Objective: Shorter electrode arrays and soft surgical techniques allow for preservation of acoustic hearing in many cochlear implant (CI) users. Recently, we developed a method of using the Neural Response Telemetry (NRT) system built in Custom Sound EP clinical software to record acoustically evoked electrocochleography (ECoG) responses from an intracochlear electrode in Nucleus Hybrid CI users (Abbas et al., 2017). We recorded responses dominated by the hair cells (cochlear microphonic, CM/DIF) and the auditory nerve (auditory nerve neurophonic, ANN/SUM). Unfortunately, the recording procedure was time consuming, limiting potential clinical applications. This report describes a modified method to record the ECoG response more efficiently. We refer to this modified technique as the "short window" method, while our previous technique (Abbas et al., 2017) is referred as the "long window" method. In this report, our goal was to 1) evaluate the feasibility of the short window method to record the CM/DIF and ANN/SUM responses, 2) characterize the reliability and sensitivity of the measures recorded using the short window method, and 3) evaluate the relationship between the CM/DIF and ANN/SUM measures recorded using the modified method and audiometric thresholds.
Method: Thirty-four postlingually deafened adult Hybrid CI users participated in this study. Acoustic tone bursts were presented at four frequencies (250, 500, 750, and 1000 Hz) at various stimulation levels via an insert earphone in both condensation and rarefaction polarities. Acoustically evoked ECoG responses were recorded from the most apical electrode in the intracochlear array. These two responses were subtracted to emphasize the CM/DIF responses and added to emphasize the ANN/SUM responses. Response thresholds were determined based on visual inspection of time waveforms, and trough-to-peak analysis technique was used to quantify response amplitudes. Within-subject comparison of responses measured using both short and long window methods were obtained from seven subjects. We also assessed the reliability and sensitivity of the short window method by comparing repeated measures from 19 subjects at different times. Correlations between CM/DIF and ANN/SUM measures using the short window recording method and audiometric thresholds were also assessed.
Results: Regardless of the recording method, CM/DIF responses were larger than ANN/SUM responses. Responses obtained using the short window method were positively correlated to those obtained using the conventional long window method. Subjects who had stable acoustic hearing at two different time points had similar ECoG responses at those points, confirming high test-retest reliability of the short window method. Subjects who lost hearing between two different time points showed increases in ECoG thresholds, suggesting that physiologic ECoG responses are sensitive to audiometric changes. Correlations between CM/DIF and ANN/SUM thresholds and audiometric thresholds at all tested frequencies were significant.

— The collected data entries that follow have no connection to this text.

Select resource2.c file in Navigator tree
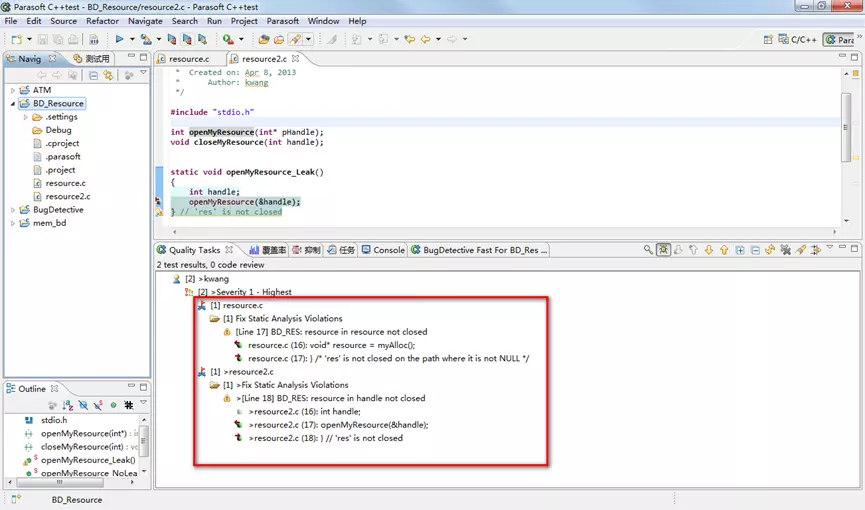 (67, 197)
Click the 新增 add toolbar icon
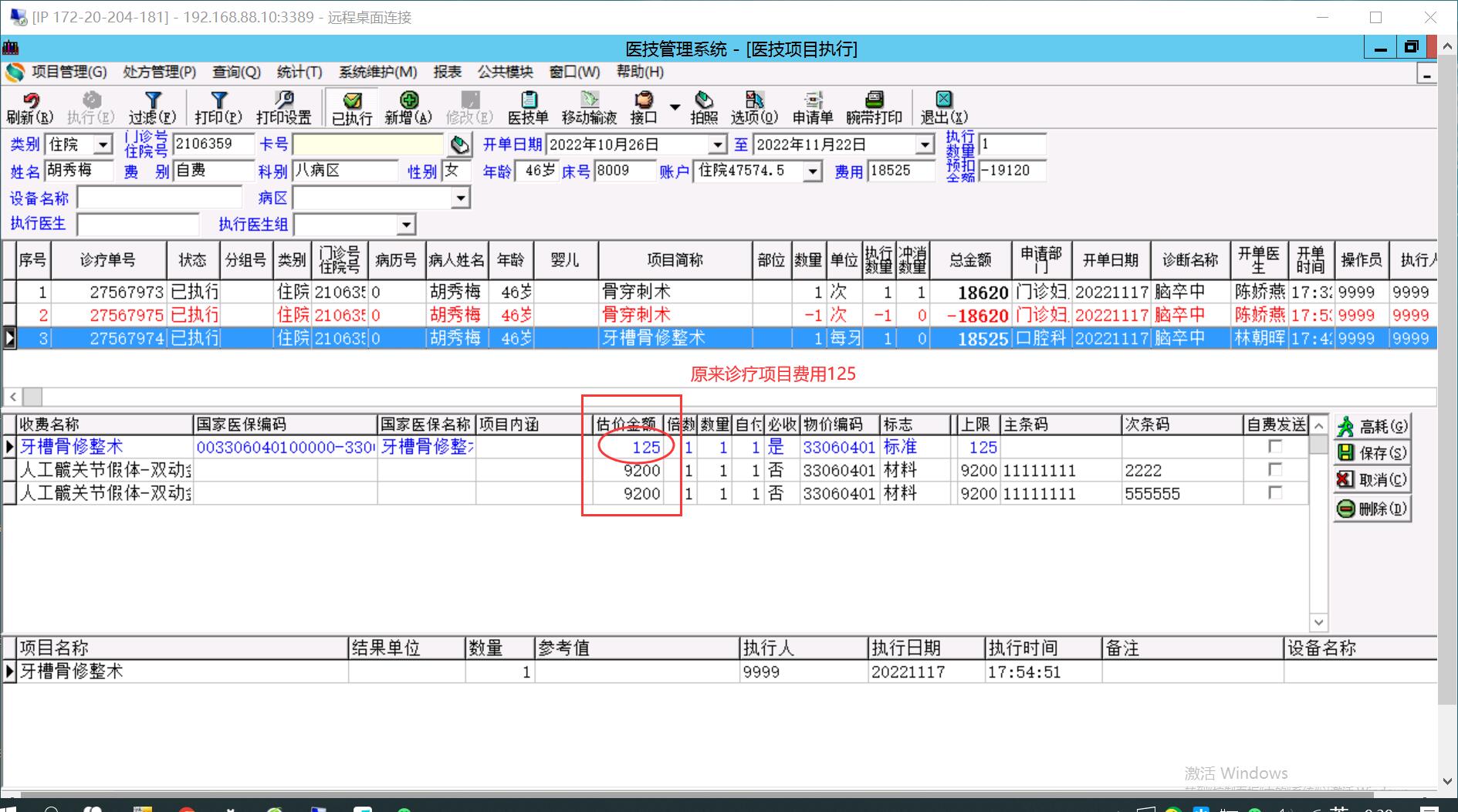 pyautogui.click(x=408, y=107)
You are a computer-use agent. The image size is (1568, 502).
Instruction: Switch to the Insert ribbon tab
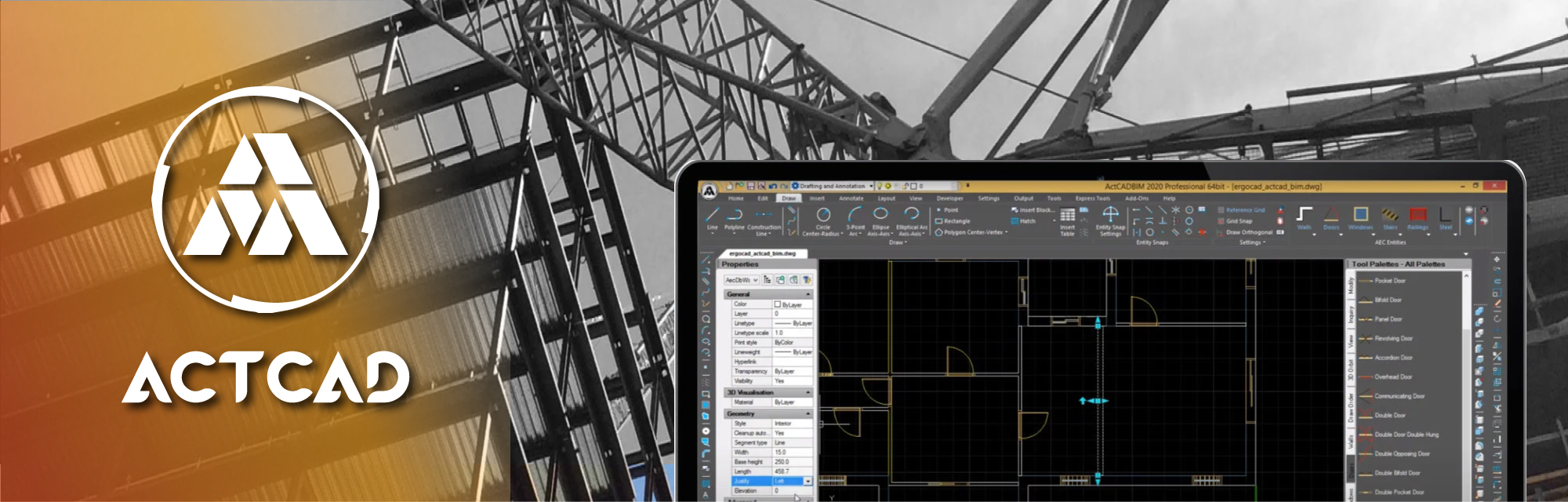tap(817, 198)
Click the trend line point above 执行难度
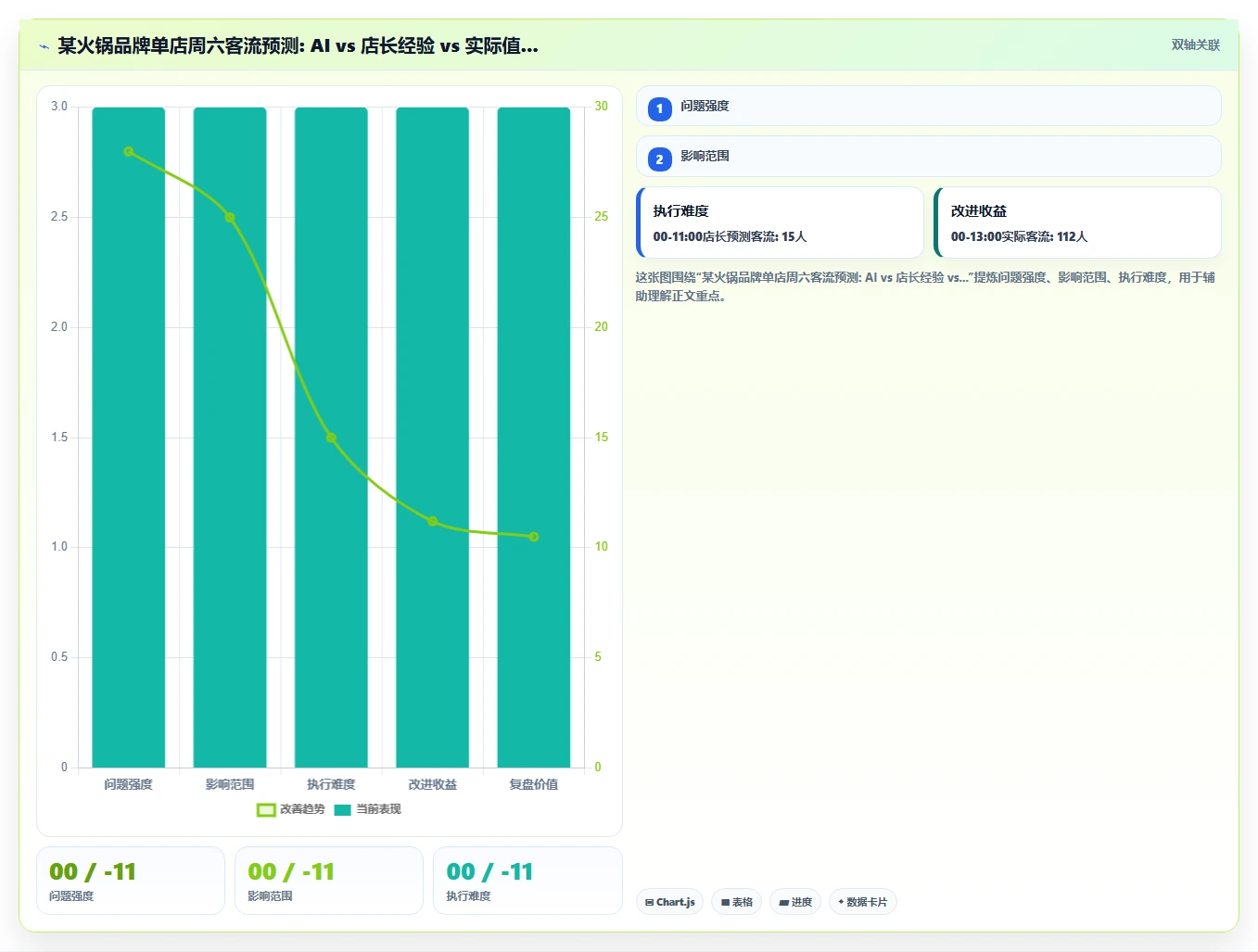 [x=331, y=438]
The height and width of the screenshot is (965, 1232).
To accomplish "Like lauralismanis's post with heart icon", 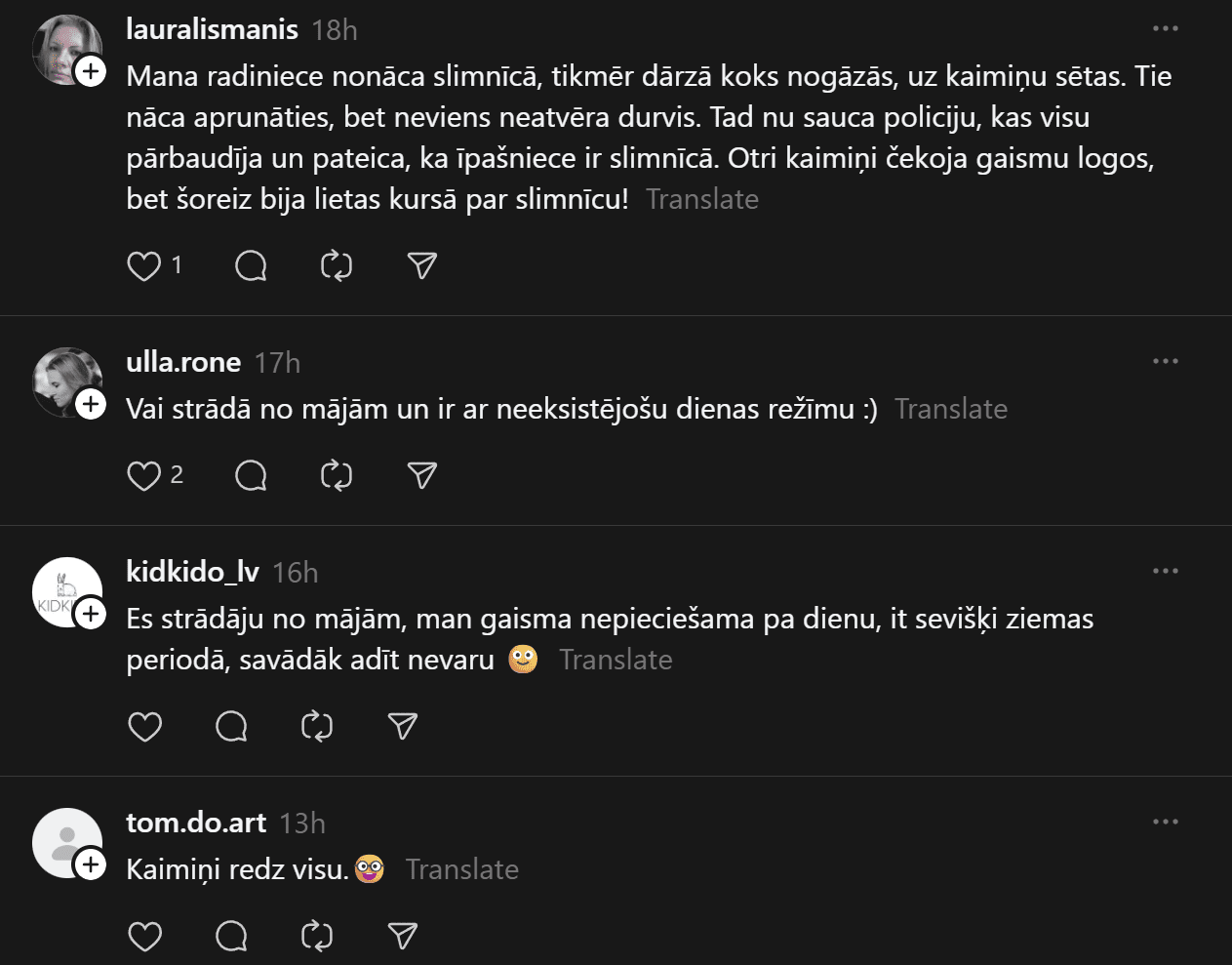I will click(x=144, y=265).
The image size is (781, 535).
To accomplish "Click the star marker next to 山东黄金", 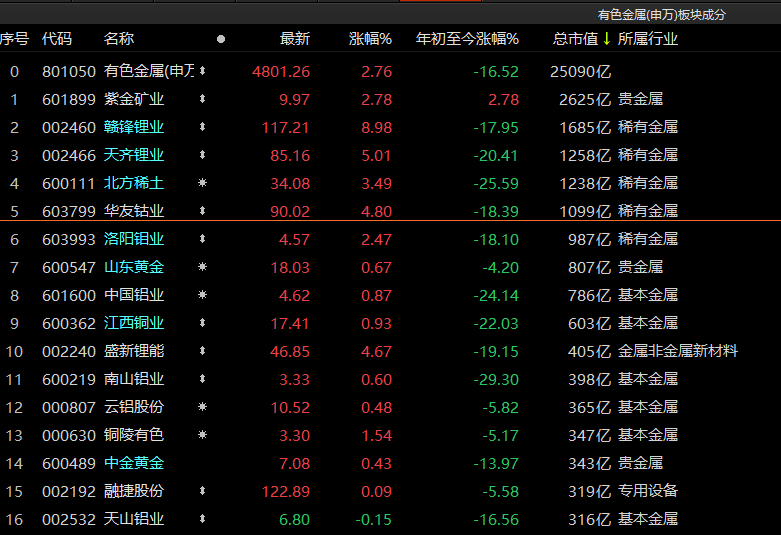I will (202, 267).
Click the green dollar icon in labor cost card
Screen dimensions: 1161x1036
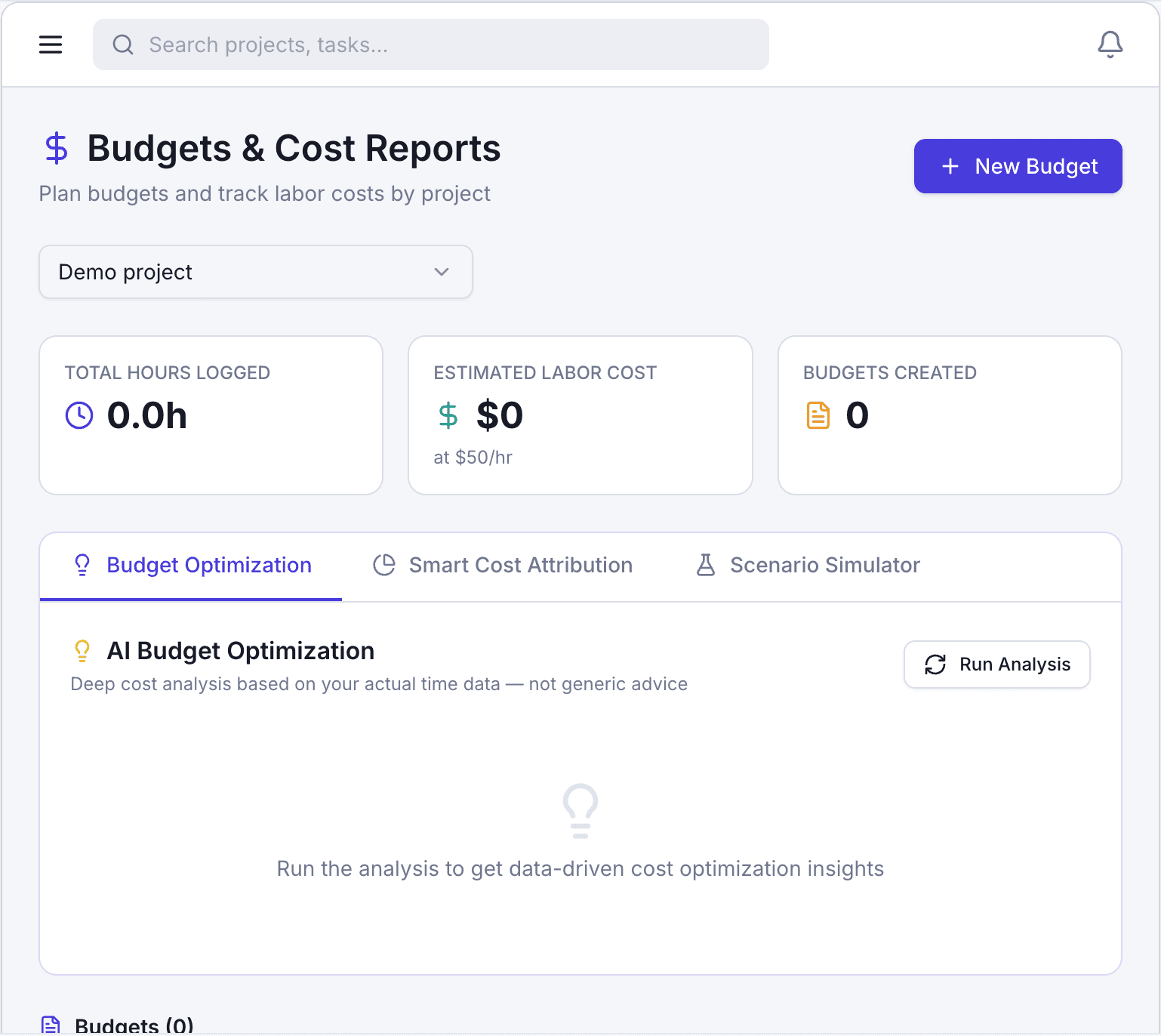(448, 415)
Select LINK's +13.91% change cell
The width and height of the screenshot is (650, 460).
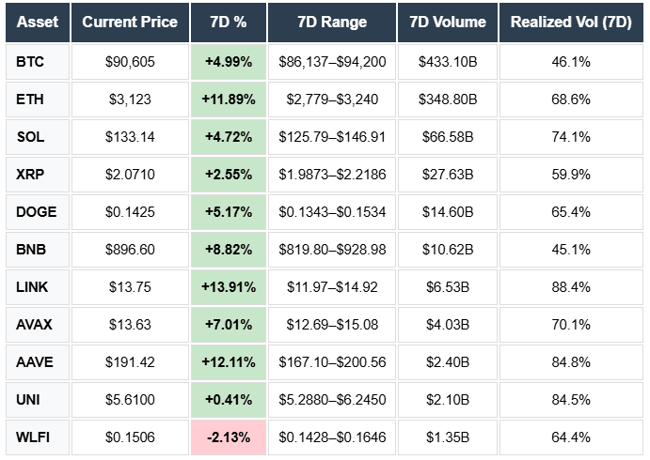(229, 287)
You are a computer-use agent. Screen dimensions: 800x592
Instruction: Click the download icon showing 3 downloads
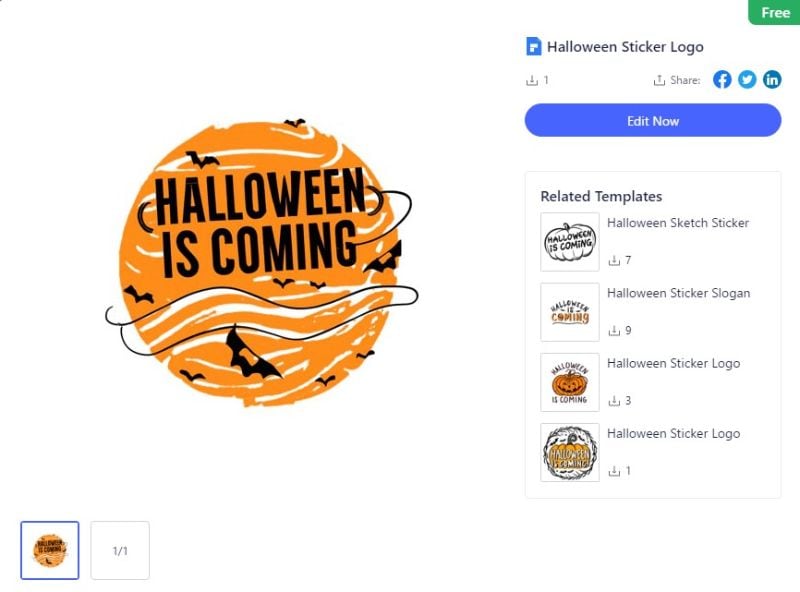pos(614,401)
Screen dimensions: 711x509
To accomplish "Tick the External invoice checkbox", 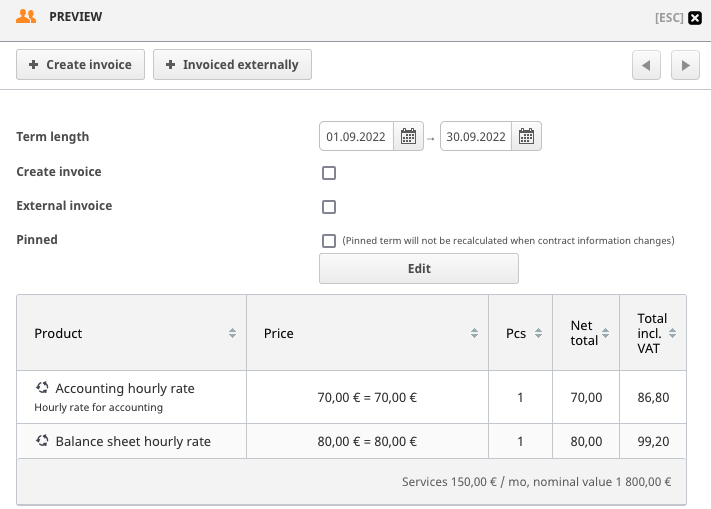I will [x=329, y=207].
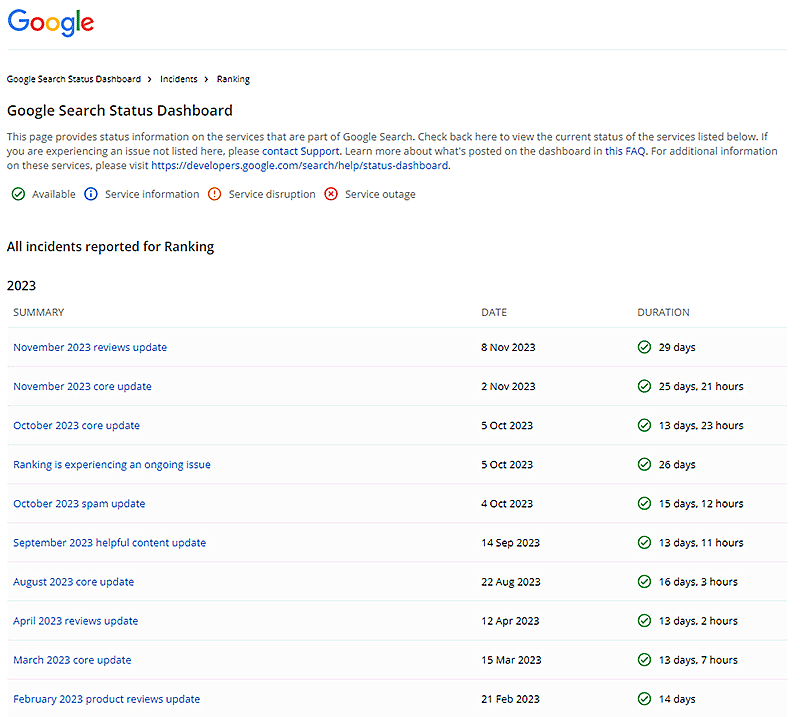Click the blue Service information legend icon
The height and width of the screenshot is (717, 800).
click(x=91, y=194)
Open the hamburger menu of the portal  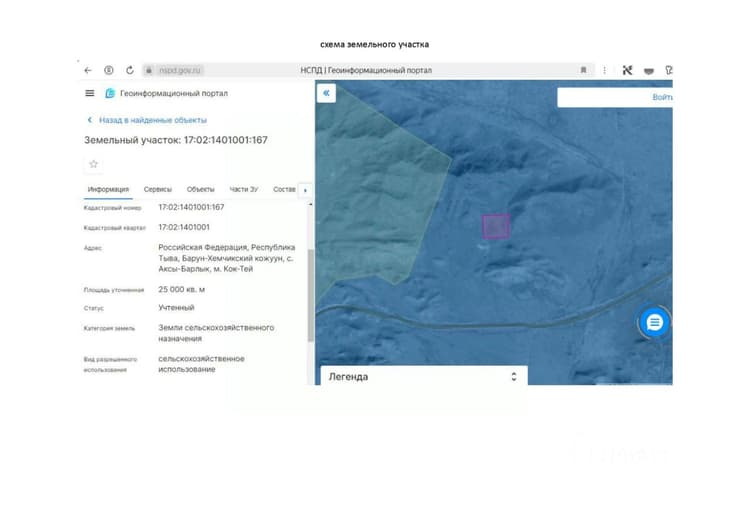coord(89,93)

Conclusion: This study compares two different recording methods. Intracochlear ECoG measures recorded using the short window technique were efficient, reliable, and repeatable. We were able to collect more frequency specific data with the short window method, and observed similar results between the long window and short window methods. Correlations between physiological thresholds and audiometric thresholds were similar to those reported previously using the long window method (Abbas et al., 2017). This is an important finding because it demonstrates that clinically-available software can be used to measure frequency-specific ECoG responses with enhanced efficiency, increasing the odds that this technique might move from the laboratory into clinical practice.
Keywords: Auditory nerve neurophonic; Cochlear implant; Cochlear microphonic; Electrocochleography; Hearing preservation; Hybrid; Neural response telemetry.